During a weekend of trying the medication again, and suffering from the jet lag of a trip and lack of sleep, he began to hallucinate. States away, his three children could only ask the police to visit his home. He had never supported gun ownership and I wasn’t aware he recently purchased one until I found out that day from my young sister who feared he was in great danger to himself. The police left him with the gun. Two days later he was dead, just minutes after having a normal conversation on the phone with his daughter, and moments before his friend got to the door, as they had been planning to get dinner. My Dad was gone forever. I believe this was because of an impulsive moment with a gun he should have never had as a grieving widower with symptoms of depression.

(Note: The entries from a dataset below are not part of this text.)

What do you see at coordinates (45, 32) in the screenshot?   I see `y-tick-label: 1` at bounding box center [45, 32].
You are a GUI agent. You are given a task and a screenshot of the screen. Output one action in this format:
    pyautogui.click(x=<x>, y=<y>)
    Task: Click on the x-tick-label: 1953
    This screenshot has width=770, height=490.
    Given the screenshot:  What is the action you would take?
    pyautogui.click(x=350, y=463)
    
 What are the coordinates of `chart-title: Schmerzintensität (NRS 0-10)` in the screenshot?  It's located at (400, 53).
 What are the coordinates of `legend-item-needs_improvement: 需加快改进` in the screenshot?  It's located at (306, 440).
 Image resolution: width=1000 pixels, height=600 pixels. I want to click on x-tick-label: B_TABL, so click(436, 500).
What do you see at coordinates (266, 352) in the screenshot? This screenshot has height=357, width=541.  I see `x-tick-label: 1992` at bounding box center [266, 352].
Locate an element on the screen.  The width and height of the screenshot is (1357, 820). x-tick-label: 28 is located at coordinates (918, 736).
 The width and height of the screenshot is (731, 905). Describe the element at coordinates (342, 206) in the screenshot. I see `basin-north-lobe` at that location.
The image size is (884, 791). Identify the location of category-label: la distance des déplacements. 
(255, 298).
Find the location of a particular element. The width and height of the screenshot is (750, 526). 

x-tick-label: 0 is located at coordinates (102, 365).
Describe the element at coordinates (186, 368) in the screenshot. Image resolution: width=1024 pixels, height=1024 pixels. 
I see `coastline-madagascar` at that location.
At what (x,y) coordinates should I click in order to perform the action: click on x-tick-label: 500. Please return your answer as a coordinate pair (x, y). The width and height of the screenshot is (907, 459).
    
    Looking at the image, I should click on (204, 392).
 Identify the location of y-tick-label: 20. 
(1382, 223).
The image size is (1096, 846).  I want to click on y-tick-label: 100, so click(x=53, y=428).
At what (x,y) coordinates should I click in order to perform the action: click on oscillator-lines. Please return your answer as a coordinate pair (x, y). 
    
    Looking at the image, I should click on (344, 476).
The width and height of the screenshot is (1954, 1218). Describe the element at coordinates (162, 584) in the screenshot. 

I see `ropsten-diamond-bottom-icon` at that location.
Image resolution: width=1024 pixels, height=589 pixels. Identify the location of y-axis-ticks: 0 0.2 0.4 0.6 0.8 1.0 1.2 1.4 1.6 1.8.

My whole life, my Dad wrote notes, even when just leaving for work. He never left a conversation, or practically even a room, without saying “I love you.” This time he was unable to say or write anything. The stigma of mental illness…it can leave sufferers vulnerable and suicide survivors alone. People don’t talk much about the outstanding qualities of a friend’s loved one that seemed to have chosen to leave.

Since that day, more people I cared about have been taken or have lost their loved ones to gun violence of different kinds. I wrote this anonymously because of the pain and silence of my family members. I wrote it for all survivors, but especially those of suicide loss who carry a grief-filled with senselessness, guilt, rejection and at times, aloneness.